Oil prices dropped on Monday in the wake of a sharp fall in industrial profits in China, the latest sign of weakness in the world's largest energy consumer.
US benchmark West Texas Intermediate for delivery in November slid $1.27 to $44.43 a barrel on the New York Mercantile Exchange.
Brent North Sea crude for November delivery dropped to $47.34 a barrel in London, down $1.26 from Friday's settlement.
"The market is very volatile but it hasn't been just crude oil, it's across the board. Minerals are taking it on the chin as well as the stock market, which is putting a lot of pressure on commodities," said Oliver Sloup of iiTrader.com.
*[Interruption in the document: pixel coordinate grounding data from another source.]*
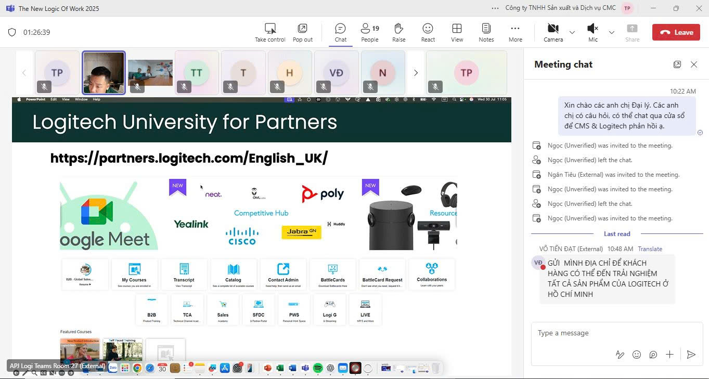Open the More actions menu

coord(515,32)
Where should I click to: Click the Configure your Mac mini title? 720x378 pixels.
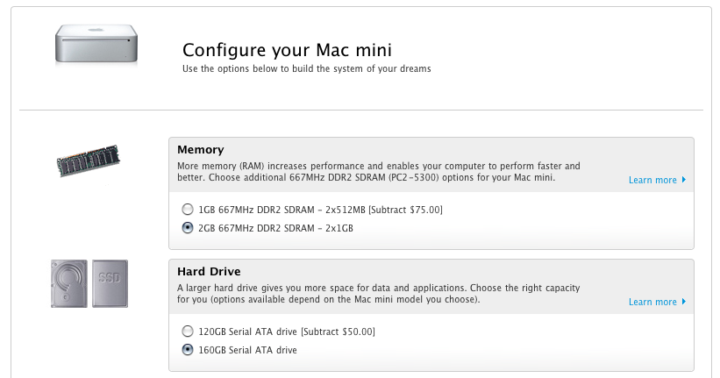(x=287, y=50)
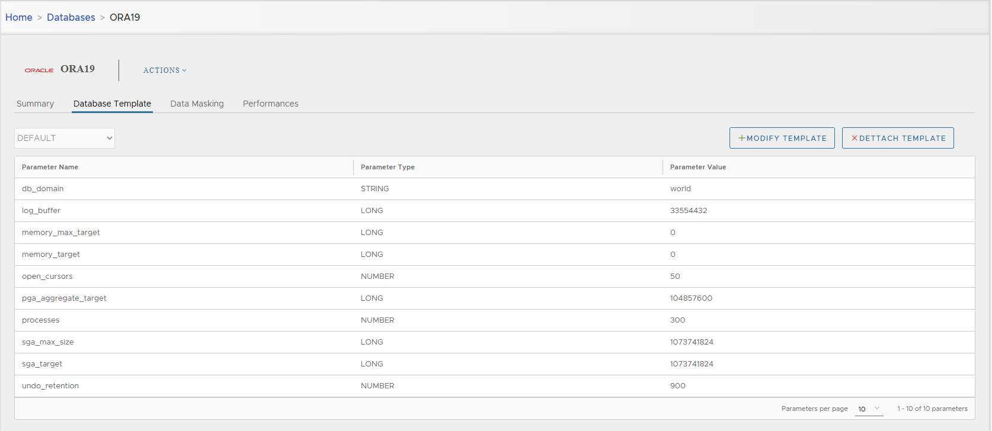The height and width of the screenshot is (431, 992).
Task: Select the db_domain parameter row
Action: 43,189
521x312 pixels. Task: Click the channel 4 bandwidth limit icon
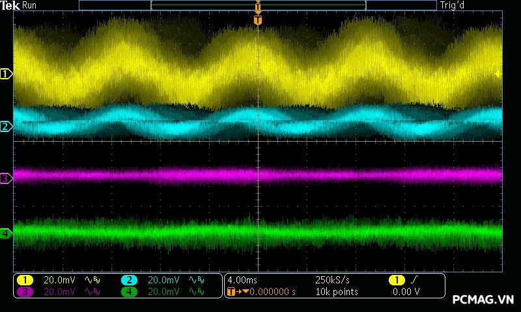point(195,292)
Sloup said the latest weak data from China amid faltering growth was a driver of the sell-off. Profits at China's major industrial companies fell almost nine percent in August from a year ago, the biggest decline since 2011, official data showed Monday.
"China is one of the biggest consumers of crude oil and if they're slowing down there's not going to be anyone really stepping up to fill those shoes in the near future," he said. "If they continue to slow, expect that to continue to put pressure on prices."
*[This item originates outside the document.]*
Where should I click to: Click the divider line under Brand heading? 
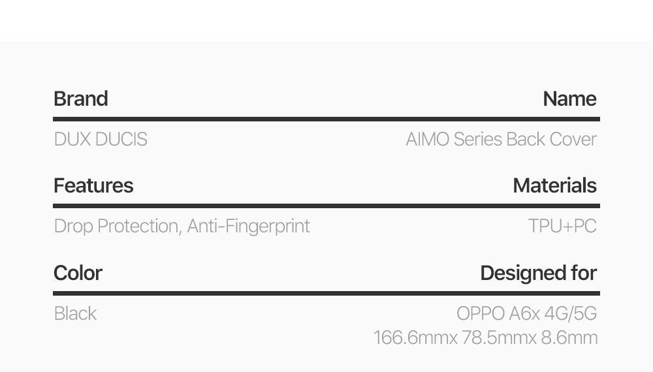(x=327, y=119)
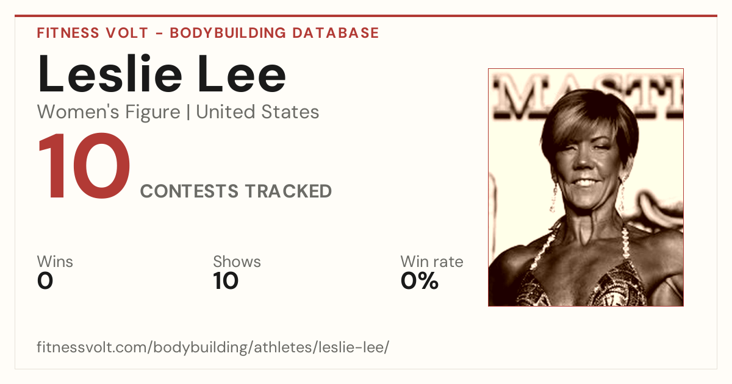This screenshot has height=384, width=732.
Task: Click the Fitness Volt - Bodybuilding Database header
Action: pyautogui.click(x=208, y=33)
The oil market also reflected worries more generally about global growth, analysts said. Christine Lagarde, the chief of the International Monetary Fund, said the IMF would likely lower its growth forecasts for 2015 and 2016 because of the slowdown in China and other emerging markets.
In an interview with French business newspaper Les Echos published Monday, Lagarde said the July estimates of 3.3 percent growth for 2015 and 3.8 percent for 2016 was no longer realistic. But she said growth would remain above 3.0 percent.
"Lagarde basically said she was going to lower the growth for the entire universe and that's kind of weighing on the expectation" for crude-oil demand, said Phil Flynn at Price Futures Group.
The IMF will release its new growth projections on October 6.